## [THINGS TO DO]
- A) List every all-capital abbreviation that appears in the forum discussion about defending the Falklands.
- B) In the forum discussion about defending the Falklands, which designations are given for the most recent version of Rapier?
- C) Carry on the forum discussion about defending the Falklands from its final sentence, writing the next comment in the thread.

## [EXCERPT TO READ]
┄┄┄┄┄┄┄┄┄┄
Your response contains many points based, presumably, on accurate military intelligence. When the invasion of the Falklands took place in 1982, British intelligence about both Argentinian capabilities and intentions was horrifically and catastrophically WRONG! A Minister actually resigned over it. Now, of course, the great and the good (our political leaders) will have seen to it that the intelligence shortcomings of the early 1980s will have been rectified. Or will they?

You are certainly right about one thing. “Rapier is a highly effective weapon system.” It is. The most recent version (Field Standard C or Rapier 2000) is a vast improvement over the early versions, almost a different system, in fact, and is certainly not confined to shooting down helicopters and and low and slow aircraft!

x
x
October 26, 2010 12:56 pm

@ Dom

We know as people who follow military affairs who won in 2006. But perceptions in IR count at times more than facts. It is unsurprising that a left wing organisation that the BBC portrayed the 2006 conflict as a loss for Israel. My views on what the world thinks and thought about that conflict are based on wider research than just watching the BBC (which actually I don’t.)

For international support to work it doesn’t mean the likes of Venezuela sending troops. They just have to rabble rouse. Since posting I have come up with at least two or three scenarios where South American could engineer an incident to provoke world wide “sympathy.”

HMG government would never ever even attempt a blockade of Argentina. It is simply a political non started. As I have said here before what hampers are armed forces the most isn’t the equipment but ROE drawn up by civil servants and politicians who have little understanding of military realities (and are at heart of liberal/socialist persuasion.)

wayne
wayne
October 26, 2010 1:41 pm

What would the Goverment do if the Argies just landed and began to set up a base on West Falkland, in a way that was a surprise but within their current means?
┄┄┄┄┄┄┄┄┄┄
Dataset excerpts
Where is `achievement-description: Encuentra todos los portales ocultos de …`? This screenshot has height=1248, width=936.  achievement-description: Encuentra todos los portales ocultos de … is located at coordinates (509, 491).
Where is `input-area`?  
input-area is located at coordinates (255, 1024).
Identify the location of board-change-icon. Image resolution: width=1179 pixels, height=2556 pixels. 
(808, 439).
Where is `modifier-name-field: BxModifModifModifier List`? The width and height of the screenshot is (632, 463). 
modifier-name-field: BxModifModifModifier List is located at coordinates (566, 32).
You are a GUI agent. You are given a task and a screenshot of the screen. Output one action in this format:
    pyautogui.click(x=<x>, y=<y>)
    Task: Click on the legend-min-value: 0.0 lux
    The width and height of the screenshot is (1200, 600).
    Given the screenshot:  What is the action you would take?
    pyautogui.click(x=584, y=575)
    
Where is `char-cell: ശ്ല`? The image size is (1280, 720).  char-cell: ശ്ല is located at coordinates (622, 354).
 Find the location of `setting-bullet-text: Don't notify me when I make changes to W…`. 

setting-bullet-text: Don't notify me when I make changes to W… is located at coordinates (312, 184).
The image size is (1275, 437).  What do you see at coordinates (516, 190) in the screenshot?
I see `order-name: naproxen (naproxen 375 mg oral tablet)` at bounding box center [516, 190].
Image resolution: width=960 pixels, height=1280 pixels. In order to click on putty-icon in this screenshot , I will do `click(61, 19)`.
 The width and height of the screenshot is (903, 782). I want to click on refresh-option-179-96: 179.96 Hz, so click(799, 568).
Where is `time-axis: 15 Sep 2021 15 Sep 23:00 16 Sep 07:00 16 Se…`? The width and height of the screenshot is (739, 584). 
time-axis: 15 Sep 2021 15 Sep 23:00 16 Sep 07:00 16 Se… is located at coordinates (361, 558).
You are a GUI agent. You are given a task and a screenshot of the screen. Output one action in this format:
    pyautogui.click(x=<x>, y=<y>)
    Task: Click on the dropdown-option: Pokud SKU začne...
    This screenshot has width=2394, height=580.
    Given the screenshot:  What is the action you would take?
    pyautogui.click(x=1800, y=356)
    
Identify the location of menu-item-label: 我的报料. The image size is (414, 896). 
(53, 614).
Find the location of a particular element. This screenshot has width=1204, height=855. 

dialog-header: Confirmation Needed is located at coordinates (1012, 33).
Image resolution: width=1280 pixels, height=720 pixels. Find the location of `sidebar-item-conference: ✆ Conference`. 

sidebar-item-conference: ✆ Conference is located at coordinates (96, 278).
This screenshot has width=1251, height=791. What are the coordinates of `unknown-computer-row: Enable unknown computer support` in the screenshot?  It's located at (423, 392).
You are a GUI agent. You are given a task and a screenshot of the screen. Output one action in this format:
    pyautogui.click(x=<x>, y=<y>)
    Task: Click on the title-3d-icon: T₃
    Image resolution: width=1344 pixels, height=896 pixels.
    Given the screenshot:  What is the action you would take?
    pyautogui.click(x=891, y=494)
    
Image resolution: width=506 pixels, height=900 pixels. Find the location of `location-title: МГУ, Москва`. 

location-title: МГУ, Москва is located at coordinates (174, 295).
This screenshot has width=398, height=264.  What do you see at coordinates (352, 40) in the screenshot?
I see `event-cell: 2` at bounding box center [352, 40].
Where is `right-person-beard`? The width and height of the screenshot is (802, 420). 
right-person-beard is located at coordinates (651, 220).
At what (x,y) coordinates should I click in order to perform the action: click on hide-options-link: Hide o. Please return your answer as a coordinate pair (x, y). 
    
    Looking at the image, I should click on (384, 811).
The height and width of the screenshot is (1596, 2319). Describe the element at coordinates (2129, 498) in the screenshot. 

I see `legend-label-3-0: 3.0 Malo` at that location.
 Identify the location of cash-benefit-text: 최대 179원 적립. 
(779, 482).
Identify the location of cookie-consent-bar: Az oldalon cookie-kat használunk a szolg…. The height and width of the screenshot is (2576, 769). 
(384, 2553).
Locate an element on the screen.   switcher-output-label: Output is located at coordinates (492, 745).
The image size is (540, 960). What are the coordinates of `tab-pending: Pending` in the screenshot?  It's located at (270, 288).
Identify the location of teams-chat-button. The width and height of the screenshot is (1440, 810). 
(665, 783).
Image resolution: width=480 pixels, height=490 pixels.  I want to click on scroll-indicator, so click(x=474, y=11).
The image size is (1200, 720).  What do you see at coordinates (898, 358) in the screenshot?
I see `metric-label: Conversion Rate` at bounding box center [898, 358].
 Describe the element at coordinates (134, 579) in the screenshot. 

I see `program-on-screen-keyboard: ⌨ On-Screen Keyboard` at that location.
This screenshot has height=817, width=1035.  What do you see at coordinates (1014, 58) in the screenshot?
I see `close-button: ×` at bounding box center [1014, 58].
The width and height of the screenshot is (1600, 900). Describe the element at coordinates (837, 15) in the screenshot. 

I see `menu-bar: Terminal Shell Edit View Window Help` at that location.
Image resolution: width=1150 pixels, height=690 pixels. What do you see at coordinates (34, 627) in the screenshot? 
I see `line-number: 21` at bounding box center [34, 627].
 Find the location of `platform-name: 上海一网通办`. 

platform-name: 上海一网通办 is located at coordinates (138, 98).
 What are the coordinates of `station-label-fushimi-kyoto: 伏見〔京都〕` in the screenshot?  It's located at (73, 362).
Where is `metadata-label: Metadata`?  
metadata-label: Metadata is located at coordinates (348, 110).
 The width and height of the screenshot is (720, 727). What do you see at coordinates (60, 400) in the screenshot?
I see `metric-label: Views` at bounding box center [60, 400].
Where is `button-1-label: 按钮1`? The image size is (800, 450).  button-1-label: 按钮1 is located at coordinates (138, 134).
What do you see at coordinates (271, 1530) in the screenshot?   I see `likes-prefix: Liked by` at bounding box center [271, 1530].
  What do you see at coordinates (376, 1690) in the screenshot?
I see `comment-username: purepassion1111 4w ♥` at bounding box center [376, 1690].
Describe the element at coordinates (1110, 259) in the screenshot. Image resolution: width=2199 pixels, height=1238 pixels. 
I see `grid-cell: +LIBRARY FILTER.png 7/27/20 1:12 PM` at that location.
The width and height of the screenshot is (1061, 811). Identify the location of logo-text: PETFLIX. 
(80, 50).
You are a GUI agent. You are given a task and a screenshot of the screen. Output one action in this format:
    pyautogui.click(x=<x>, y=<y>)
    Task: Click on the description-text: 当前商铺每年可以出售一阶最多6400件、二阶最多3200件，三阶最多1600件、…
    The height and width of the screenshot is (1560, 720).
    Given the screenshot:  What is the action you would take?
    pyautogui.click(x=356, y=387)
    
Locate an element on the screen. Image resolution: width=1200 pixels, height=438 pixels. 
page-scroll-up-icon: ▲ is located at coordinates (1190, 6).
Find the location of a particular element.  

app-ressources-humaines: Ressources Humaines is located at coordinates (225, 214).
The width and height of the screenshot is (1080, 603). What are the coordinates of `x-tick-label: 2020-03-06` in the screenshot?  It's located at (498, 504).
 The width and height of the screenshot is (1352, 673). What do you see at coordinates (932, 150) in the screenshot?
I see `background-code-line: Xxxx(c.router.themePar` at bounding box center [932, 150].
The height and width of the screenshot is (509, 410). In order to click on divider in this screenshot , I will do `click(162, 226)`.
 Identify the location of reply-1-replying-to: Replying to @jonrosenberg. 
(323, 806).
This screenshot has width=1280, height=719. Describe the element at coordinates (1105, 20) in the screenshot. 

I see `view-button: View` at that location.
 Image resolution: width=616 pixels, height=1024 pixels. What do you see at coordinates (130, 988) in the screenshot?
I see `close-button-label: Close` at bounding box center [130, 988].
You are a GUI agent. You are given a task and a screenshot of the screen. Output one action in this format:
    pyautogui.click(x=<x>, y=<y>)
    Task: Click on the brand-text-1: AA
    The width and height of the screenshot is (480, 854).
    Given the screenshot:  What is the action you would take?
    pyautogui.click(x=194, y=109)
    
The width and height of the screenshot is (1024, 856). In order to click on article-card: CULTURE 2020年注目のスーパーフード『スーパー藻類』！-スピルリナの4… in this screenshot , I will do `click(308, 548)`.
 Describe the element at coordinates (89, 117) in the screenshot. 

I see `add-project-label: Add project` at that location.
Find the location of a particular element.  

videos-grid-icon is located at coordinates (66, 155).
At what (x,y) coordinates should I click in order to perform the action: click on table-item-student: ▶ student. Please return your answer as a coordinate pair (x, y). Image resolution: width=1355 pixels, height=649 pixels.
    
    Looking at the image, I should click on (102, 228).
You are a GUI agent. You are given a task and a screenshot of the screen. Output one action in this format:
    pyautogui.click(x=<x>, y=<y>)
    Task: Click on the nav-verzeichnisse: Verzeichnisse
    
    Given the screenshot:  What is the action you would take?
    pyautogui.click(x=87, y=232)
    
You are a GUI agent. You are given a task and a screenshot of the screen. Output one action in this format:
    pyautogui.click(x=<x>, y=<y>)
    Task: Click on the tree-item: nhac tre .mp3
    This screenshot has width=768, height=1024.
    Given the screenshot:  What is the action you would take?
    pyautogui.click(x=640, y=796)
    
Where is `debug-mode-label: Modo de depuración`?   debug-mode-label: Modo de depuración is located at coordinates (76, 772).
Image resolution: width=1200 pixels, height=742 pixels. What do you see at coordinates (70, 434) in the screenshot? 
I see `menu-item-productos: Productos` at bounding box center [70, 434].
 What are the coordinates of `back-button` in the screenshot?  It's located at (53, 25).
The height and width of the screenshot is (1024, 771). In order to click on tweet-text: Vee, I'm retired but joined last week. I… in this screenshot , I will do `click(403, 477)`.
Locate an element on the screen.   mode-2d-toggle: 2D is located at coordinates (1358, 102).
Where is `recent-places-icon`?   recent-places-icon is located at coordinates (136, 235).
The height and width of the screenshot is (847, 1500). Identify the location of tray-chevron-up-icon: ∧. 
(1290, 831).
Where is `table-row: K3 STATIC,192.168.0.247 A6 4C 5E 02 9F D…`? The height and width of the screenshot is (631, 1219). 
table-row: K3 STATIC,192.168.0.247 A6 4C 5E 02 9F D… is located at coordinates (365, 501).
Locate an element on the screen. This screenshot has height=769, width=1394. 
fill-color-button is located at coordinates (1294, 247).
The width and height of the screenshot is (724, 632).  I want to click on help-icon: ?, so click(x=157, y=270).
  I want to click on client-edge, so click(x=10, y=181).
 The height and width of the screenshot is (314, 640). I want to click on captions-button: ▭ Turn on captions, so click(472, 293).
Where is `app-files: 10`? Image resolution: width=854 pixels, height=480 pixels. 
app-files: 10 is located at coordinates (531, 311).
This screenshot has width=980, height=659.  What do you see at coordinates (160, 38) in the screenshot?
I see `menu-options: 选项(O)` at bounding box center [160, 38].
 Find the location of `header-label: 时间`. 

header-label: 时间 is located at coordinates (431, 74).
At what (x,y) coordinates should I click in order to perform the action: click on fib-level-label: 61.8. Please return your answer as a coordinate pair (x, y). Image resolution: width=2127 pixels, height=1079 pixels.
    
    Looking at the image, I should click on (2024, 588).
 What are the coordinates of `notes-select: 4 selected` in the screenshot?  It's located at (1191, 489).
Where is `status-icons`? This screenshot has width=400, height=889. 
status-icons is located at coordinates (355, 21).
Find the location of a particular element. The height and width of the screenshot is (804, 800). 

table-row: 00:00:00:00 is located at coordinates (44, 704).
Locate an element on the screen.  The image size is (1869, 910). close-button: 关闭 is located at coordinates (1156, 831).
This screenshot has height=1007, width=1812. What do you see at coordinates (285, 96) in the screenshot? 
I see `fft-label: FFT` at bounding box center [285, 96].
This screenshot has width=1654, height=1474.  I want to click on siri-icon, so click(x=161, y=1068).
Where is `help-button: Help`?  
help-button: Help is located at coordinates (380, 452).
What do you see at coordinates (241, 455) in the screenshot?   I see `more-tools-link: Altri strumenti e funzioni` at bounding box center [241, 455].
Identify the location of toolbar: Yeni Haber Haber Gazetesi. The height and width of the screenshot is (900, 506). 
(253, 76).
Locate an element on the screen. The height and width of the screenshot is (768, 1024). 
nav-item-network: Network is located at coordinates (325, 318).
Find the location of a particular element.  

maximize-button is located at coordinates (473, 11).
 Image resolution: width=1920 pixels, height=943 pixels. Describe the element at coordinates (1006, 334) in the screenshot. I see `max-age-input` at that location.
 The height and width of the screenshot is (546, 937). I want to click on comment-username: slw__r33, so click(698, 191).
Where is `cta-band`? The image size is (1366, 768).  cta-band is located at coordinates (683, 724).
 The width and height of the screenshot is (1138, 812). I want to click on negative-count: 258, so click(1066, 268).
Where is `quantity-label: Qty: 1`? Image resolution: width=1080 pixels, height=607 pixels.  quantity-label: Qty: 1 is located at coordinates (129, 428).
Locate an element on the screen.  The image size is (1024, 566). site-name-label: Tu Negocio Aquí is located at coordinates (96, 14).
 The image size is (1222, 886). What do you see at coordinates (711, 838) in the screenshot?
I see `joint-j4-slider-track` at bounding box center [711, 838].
┄┄┄┄┄┄┄┄┄┄
## [TASK RESULTS]
- A) IR, BBC, HMG, ROE

- B) Field Standard C or Rapier 2000

- C)
UK could send the nuclear attack boats, but my understanding is that they would have to close to torpoedo range because the SubHarpoons have been withdrawn. Very risky in a point defense situation for the nukes….The nuclear boats might be at a disadvantage if the Argies use a location where the sea bottom depth does not favor the large submarines and they put some of their diesel electrics on guard.

We could send the amphibs/Ark Royal/Ocean/Illustrious but they have no BVR air capability, and most of the flat deck/Harrier potential is about to go away, coiurtesy SDSR.

We could reinforce the existing base structure via Stanley and other airstrips, but the logistics are formidable even with the C-17s.

If the Argentines could establish a presence anywhere and resupply it by air, using shorter range lifters, I do not see how the Falklands would be in the long run viable…the Typhoons have no antiship and little antiground capability..UK could not kick the Argies off, or in the long run defend the rest of the islands against a build up. If one unimproved airstrip is established anywhere, the whole balance of power in the area is changed….think Guadacanal and Henderson Field, or Imphal-Kohima.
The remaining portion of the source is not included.